US regulators seem to agree that a Phase III clinical trial of Shire's Firazyr show it to be safe and effective in patients with hereditary angioedema (HAE), raising hopes that the drug could make it onto the market after all.
The US Food and Drug Administration originally turned down Firazyr (icatibant) - which Shire acquired through its purchase of Jerini in 2008 - because of variations in clinical data, forcing the drugmaker to undertake an extra Phase III trial to generate more data in support of its effectiveness as a treatment for HAE.
HAE is a rare genetic disorder characterised by recurring and sudden attacks of swelling in the skin (including hands, feet, face and genitals) or the mucous membranes (gastrointestinal tract, larynx or voicebox), which can be extremely painful and even fatal if the larynx swells up and causes suffocation.
According to previously-reported headline results from the additional Phase III trial, called FAST-3, patients with HAE given Firazyr experienced a significantly faster time to the start of symptom relief versus those taking a placebo.

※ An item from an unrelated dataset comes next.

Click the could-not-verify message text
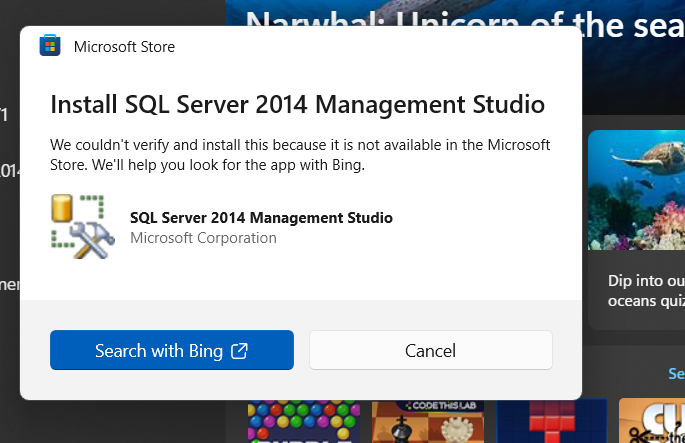Viewport: 685px width, 443px height. coord(300,154)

In fact, the data showed that Firazyr induced a 50% reduction in a composite symptom score assessment in just two hours (median value) compared 19.8 hours for the control group, marking a highly significant difference and showing the drug's potential benefit for patients with the condition.
And now, according to documents posted on the FDA's website, the regulator agrees that the trial's results are indeed generally supportive of the drug's efficacy, which is good news given that an advisory panel is due to meet this Thursday to discuss whether it should be approved in the US or not.

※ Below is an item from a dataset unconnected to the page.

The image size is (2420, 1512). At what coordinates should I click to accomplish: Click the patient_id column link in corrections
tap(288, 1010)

In addition, on the safety side, the FDA's documents note that the most common adverse reactions were local injection site reactions, which occurred in nearly all patients who received Firazyr by subcutaneous injection, although these were mild and generally resolved within a few hours of treatment.
No other major safety concerns have been identified, it said, but added that "this statement is made with the caveat that the overall safety based on relatively limited, intermittent use of icatibant".
Firazyr is already marketed in 37 countries around the globe, and Shire will no doubt be keeping its fingers crossed that there is life for the drug in the all-important US market yet.